The recent outbreak of the corona virus COVID-19 in Wuhan, China, has spread globally resulting in an unprecedented threat of millions of human subjects all around the world [1]. Of interest, obesity and type 2 diabetes are stronger risk factors compared to chronic pulmonary diseases for a severe course of the infection with the need for intensive care treatment [2]. Indeed, cigarette smoking, known to cause pulmonary damage, might even be associated with milder forms of COVID-19 infections [3]. Beside evidence of metabolic diseases being risk factors for a severe disease course, observations from other corona-like virus outbreaks (SARS-CoV in 2002–2003 and MERS-CoV in 2012–2015) revealed long term metabolic complications even 12 years after acute infection in survivors [4]. Thus, molecular, cellular and clinical studies on the relation of COVID-19 and human metabolism might be important for both, to improve acute treatment of the infection and also to prevent long term metabolic complications of the millions of infected subjects worldwide.
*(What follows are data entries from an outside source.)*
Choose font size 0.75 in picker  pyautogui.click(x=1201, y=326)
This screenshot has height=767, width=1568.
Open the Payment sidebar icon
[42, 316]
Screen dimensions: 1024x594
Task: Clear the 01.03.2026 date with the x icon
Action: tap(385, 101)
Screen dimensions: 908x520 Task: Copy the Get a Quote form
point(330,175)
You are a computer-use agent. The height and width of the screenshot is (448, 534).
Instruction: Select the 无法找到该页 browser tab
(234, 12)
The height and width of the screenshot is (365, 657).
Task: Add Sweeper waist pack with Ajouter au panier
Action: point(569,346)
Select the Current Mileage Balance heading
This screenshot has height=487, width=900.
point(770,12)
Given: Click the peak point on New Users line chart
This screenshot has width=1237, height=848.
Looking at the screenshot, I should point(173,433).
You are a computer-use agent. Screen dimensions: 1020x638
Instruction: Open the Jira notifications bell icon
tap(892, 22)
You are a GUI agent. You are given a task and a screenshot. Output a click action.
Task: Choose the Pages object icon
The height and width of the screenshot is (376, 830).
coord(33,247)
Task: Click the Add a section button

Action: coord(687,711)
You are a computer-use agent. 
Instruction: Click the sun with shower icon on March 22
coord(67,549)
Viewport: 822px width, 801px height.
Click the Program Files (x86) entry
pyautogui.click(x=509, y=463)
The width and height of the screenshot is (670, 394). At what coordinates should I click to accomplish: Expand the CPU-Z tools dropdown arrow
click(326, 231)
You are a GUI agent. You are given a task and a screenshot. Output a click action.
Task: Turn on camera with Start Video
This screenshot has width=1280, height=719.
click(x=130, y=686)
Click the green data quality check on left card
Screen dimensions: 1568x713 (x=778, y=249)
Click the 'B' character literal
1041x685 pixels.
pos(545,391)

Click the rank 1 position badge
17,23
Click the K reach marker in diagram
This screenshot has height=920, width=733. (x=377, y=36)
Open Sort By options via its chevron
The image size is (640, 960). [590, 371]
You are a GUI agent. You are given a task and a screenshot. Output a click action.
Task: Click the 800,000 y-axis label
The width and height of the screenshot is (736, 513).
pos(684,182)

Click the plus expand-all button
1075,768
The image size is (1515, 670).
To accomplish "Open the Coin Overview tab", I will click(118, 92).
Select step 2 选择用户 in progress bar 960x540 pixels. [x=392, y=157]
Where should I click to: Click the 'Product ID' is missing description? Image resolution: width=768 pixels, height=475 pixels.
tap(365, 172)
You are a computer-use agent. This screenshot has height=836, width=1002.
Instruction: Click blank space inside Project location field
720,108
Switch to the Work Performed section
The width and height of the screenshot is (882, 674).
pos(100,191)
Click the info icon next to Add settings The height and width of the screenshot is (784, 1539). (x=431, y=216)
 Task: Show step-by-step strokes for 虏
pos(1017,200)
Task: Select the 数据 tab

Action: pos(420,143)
In the past it has been shown (1.) that membrane bound proteases like Dipeptidylpeptidase (DPP)-4 and Angiotensin Converting Enzyme (ACE)2 serve as binding partners for corona-like viruses to enter host immune cells [5] and (2.) that the circulating soluble form of DPP-4 (=sDPP-4) is reduced in MERS-CoV affected subjects [6]. Therefore, in the present study we examined circulating sDPP-4 serum concentrations in human COVID-19 patients compared to healthy controls in order to gain evidence, whether sDPP-4 could serve as a potential future target to improve acute and long-term COVID-19 metabolic comorbidities.

Patients and methods

Study design

A case control study design was used to assess whether circulating sDPP-4 serum concentrations in n = 7 patients suffering a severe course of COVID-19 were different from healthy controls. Therefore, healthy controls from the cross-sectional Food Chain Plus (FoCus) cohort were matched in a 1 case to 2 controls (1:2) ratio using recruiting age, sex and BMI. As part of this population-based cohort, extensive subject data has been collected from 2011 to 2014, including phenotypic parameters and serum blood samples. As a comparison, sDPP-4 serum concentrations of n = 8 patients suffering from sepsis independent of COVID-19 infection were also evaluated. For this purpose, these samples were also matched with FoCus controls in a 1:2 ratio using age, sex and BMI. Exclusion criterion for healthy controls was the diagnosis of any chronic inflammatory disease, e.g. Inflammatory Bowel Disease or Rheumatoid arthritis.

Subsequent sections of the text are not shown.